Yes, it is me. I am that angry lady.
When I was in grade 2 I had a severely hard of hearing girl in my class. It was the 80s, and the start of the great and awkward push for inclusion in my school district. My new classmate named “Carol” was unceremoniously placed in my class despite being at least 2 years older than every other kid.
Carol showed up one day in the middle of Grade 2. I suppose she was expected to blend in with her new classmates by osmosis or something because to my knowledge nothing was ever done formally to help this process along. It didn’t help that she was much larger than any of us, and that she spoke much too loudly. She was also known for having daily outbursts that were hard to understand due to her distinctive “deaf” accent. To summarize, 7 year old me found her terribly scary and I avoided her like the plague.
Sadly, I wasn’t alone.
As I grew up my perception of hard of hearing or deaf people being on the angry or scary side didn’t change so when I found out that I was going to be joining the their club I wondered …..Will that be me?
Now I am not saying that being deaf or hard of hearing makes you an unpleasant person but there are definitely more opportunities for being annoyed or for misunderstanding to occur.

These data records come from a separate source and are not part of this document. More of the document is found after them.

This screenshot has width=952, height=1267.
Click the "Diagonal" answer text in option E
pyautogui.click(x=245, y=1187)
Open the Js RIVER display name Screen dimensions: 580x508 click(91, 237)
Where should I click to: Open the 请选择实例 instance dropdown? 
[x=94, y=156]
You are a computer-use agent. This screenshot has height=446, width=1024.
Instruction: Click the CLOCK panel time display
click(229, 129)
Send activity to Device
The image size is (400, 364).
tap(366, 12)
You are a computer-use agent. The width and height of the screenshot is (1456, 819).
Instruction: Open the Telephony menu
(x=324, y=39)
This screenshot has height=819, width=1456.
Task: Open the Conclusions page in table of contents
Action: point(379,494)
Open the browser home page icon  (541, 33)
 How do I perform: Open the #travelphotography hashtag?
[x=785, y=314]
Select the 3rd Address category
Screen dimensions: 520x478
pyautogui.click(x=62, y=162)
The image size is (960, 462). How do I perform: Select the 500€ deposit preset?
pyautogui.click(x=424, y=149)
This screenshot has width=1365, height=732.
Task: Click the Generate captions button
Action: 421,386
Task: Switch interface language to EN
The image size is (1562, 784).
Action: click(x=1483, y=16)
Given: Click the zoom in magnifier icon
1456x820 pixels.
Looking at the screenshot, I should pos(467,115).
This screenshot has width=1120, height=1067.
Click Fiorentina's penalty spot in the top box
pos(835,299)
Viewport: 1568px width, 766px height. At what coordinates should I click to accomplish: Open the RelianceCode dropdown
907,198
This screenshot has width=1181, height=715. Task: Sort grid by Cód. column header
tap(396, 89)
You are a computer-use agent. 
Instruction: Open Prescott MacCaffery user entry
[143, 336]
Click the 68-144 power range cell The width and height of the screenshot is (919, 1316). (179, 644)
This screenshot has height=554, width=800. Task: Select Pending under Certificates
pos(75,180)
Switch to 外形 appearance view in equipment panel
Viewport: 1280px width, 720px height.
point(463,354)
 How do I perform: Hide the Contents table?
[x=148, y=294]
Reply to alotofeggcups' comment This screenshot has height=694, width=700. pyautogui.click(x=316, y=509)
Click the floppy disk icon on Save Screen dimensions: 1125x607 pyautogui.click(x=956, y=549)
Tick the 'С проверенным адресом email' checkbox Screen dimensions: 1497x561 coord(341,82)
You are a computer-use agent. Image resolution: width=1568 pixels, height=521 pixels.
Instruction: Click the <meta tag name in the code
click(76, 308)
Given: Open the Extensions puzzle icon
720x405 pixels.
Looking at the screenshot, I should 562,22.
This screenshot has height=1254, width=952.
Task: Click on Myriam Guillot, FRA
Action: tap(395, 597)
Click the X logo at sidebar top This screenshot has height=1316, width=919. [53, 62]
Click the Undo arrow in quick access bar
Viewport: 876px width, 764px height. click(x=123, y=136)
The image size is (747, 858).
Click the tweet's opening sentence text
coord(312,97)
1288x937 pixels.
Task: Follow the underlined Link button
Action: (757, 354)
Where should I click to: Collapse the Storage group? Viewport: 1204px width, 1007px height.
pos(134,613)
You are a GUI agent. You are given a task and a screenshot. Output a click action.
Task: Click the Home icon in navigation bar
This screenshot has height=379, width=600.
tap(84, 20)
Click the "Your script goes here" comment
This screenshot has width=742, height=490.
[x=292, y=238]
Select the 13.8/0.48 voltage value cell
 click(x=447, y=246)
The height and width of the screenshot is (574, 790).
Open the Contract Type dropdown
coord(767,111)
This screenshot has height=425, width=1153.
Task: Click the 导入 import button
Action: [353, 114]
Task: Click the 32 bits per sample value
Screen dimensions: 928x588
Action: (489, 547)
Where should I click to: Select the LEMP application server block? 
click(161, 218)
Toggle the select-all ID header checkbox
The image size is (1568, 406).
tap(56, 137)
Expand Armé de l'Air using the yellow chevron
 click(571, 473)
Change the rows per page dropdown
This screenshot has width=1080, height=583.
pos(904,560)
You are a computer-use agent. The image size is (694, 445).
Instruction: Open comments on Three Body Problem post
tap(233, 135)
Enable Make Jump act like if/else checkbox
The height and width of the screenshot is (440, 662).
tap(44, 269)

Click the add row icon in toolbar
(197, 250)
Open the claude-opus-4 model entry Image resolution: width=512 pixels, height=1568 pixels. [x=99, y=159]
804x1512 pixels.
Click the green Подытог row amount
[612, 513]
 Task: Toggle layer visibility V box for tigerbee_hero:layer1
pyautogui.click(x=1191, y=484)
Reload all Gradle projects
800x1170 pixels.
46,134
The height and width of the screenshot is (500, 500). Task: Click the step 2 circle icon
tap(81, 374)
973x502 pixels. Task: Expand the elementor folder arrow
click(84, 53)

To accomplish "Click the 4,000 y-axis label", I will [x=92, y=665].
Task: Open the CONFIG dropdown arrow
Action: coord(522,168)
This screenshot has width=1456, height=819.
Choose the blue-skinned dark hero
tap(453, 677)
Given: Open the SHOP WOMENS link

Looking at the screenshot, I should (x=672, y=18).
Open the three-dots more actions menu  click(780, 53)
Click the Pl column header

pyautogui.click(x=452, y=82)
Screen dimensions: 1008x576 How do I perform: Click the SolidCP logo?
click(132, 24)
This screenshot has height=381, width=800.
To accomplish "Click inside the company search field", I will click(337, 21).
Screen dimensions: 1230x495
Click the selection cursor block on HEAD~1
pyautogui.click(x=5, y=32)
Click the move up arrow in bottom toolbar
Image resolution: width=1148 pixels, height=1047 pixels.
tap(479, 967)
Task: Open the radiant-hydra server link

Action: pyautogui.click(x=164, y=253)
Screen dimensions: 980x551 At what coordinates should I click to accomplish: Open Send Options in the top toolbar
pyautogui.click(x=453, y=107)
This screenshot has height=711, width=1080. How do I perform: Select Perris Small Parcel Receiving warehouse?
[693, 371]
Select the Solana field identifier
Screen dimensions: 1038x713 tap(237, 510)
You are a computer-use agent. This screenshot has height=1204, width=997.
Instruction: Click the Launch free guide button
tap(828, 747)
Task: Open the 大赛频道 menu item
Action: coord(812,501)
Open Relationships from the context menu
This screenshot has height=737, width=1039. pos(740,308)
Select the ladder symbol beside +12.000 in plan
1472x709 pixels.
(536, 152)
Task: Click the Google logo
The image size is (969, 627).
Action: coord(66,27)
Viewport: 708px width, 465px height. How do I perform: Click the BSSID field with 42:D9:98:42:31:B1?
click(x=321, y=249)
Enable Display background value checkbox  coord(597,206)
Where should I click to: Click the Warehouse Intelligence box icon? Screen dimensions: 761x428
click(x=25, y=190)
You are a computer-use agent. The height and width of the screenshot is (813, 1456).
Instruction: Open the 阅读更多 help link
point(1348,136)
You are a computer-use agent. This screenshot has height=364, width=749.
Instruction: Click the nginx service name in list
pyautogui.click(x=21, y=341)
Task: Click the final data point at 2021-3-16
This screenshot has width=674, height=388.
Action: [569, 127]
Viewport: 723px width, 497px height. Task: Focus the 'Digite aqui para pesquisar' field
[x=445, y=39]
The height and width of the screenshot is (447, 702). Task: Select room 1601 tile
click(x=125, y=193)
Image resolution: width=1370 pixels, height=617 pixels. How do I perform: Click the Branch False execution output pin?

What I want you to know is that these upsetting situations happen often as the direct result of the actions of our clueless hearing friends.
(That is probably you.)
Basically for me – now that I’m deaf – I have found that there are some surefire ways guaranteed to set me off.
So, would you like to know what they are?
OK, here we go:
- I am tired. Trying to “hear” when you have hearing loss is exhausting! First, you are trying to read lips, to decipher anything you can hear, or to observe body language. Then, you add that to what you may know of the context or conversation topic to try and fill in the gaps. All of that information goes into your brain, gets tossed and around, and then hopefully you manage to process what was being said – sort of. Sigh. So, at the end of the day or after a long meeting – I am done. Finished. Please go away and come back in 30 minutes and try again.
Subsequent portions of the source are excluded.